O que está estabelecido, o que é debatido
O quadro clínico é antigo e reúne consenso nas suas grandes linhas. O resto é mais discutido do que se imagina, a começar pela própria classificação. A CID-11 abandonou as categorias separadas de perturbações da personalidade a favor de um modelo que avalia primeiro a gravidade e depois dimensões de traços: a dependência passa aí a ser uma componente e não uma entidade à parte, enquanto o DSM-5 mantém a categoria. Dois sistemas de referência não dizem, portanto, a mesma coisa, o que convida à modéstia.
A repartição segundo o género também é debatida: o diagnóstico é feito mais frequentemente em mulheres, sem que se saiba decidir entre uma diferença real, a formulação dos critérios e o enviesamento de quem avalia.

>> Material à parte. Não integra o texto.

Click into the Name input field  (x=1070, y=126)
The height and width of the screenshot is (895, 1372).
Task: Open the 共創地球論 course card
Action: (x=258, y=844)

O que o acompanhamento procura
A psicoterapia é a abordagem central. Os trabalhos específicos sobre esta perturbação são menos numerosos do que para outras, e mais vale dizê-lo. Existem várias abordagens, em torno do mesmo objetivo concreto: tornar praticável aquilo que parece fora de alcance, ou seja, decidir, manifestar um desacordo, tolerar o desconforto que se segue. Nenhum medicamento trata o funcionamento em si; um tratamento pode visar uma ansiedade ou uma depressão associadas, objetivo distinto.
Há um escolho bem conhecido: o acompanhamento pode reproduzir aquilo que procura aliviar se o terapeuta se tornar a nova pessoa que decide, e um enquadramento que devolve progressivamente as escolhas à pessoa faz parte do cuidado. Os traços de personalidade atenuam-se muitas vezes com o tempo: nenhum prognóstico individual se lê numa etiqueta.
... e a vida amorosa
O casal é o lugar onde a necessidade de apoio mais se manifesta. O que põe uma relação à prova não é o apego, é o desequilíbrio nas decisões que se instala sem que ninguém o tenha querido: uma pessoa acaba por decidir por dois, a outra por desaparecer das suas próprias escolhas.
Algumas referências ajudam mais do que longas explicações. Tranquilizar quanto à ligação em vez de quanto a cada decisão, porque responder a tudo confirma a ideia de que nada se aguenta sem o outro. Devolver a decisão quando ela pertence à pessoa, mesmo que isso demore mais tempo. Acolher um desacordo sem o sancionar: cada desacordo ouvido sem estragos torna o seguinte possível. E lembrar que um parceiro pode apoiar sem ser o tratamento.
O que a etiqueta não prevê: nem a qualidade de uma relação, nem a sua duração, nem a capacidade de amar. Quanto ao momento de falar disso, não se impõe nenhuma regra. Nomear uma necessidade concreta, por exemplo que um «como quiseres» não ajuda, diz muitas vezes mais do que um termo clínico, e deixa a cada um a escolha do que contará mais tarde.